Nach Angaben von Fiedler ist in Deutschland der Verbrauch bei gewerblichen und privaten Nutzern in der Periode von Oktober bis März temperaturbereinigt um rund 17 Prozent gesunken. Neue Daten für den Norden sehen besser aus: Nach den Worten von Matthias Boxberger, Chef des Netzbetreibers HanseWerk, konnte der Gasverbrauch in Hamburg und Schleswig-Holstein in den ersten fünf Monaten des Jahres 2023 um rund 21 Prozent gegenüber dem Durchschnitt der vier Vorjahre gesenkt werden.
Gaspreise: Welche Rolle spielt LNG inzwischen?
Drei der sechs in Deutschland geplanten LNG-Terminals – in Wilhelmshaven, Lubmin und Brunsbüttel – sind inzwischen am Netz.

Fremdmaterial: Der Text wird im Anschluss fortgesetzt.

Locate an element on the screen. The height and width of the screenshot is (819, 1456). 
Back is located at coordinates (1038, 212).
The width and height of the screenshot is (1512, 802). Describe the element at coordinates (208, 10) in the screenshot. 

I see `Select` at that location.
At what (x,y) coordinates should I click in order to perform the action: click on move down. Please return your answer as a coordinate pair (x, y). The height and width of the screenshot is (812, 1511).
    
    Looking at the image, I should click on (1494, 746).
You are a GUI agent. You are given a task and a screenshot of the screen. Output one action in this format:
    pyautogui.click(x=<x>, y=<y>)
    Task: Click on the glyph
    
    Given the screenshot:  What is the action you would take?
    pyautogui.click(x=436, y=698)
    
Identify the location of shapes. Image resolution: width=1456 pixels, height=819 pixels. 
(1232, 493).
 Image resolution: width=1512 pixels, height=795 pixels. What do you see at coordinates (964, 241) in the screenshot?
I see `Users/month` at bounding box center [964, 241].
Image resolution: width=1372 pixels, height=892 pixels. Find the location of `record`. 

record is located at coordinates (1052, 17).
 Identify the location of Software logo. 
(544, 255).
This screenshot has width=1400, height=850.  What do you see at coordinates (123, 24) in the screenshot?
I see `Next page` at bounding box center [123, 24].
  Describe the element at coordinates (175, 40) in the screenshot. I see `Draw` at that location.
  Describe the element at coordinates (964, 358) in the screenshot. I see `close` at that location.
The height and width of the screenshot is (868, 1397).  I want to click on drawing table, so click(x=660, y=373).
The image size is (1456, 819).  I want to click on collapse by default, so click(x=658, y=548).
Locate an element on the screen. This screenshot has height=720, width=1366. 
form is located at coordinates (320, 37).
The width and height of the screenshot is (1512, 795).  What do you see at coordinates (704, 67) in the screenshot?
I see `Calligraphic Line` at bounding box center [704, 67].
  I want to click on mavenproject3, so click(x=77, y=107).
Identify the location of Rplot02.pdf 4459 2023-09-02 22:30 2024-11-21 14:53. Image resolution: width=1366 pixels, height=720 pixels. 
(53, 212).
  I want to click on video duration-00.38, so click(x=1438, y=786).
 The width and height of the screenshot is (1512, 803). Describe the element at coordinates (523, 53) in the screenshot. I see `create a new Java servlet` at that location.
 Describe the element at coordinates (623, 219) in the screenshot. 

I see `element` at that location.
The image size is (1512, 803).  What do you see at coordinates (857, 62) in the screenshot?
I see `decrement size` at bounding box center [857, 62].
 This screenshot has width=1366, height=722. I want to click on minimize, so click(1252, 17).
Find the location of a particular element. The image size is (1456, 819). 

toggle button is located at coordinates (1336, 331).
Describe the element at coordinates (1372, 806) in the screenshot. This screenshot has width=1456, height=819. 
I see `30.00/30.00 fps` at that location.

Zwar beliefen sich in den zurückliegenden Wochen die LNG-Anlieferungen stets auf weniger als ein Zehntel der Gesamtimporte. In Hamburg und Schleswig-Holstein aber stammte im Mai schon 58 Prozent des Heizgases vom LNG-Terminal in Brunsbüttel, wie Boxberger sagte.
Gaspreise: Wie geht es mit den Tarifen weiter?
Zwar deuten die Terminnotierungen an der Börse auf einen Anstieg um 50 Prozent gegenüber dem aktuellen Niveau bis Ende 2023 hin, sagt Berenberg-Volkswirt Fiedler. „Trotzdem scheint für die Verbraucher in der Eurozone das Schlimmste vorüber zu sein, denn sie zahlen für Gas derzeit mehr, als die Terminnotierungen für 2024 erwarten lassen.“ Daher könnten die Verbraucherpreise für Erdgas weiter leicht zurückgehen.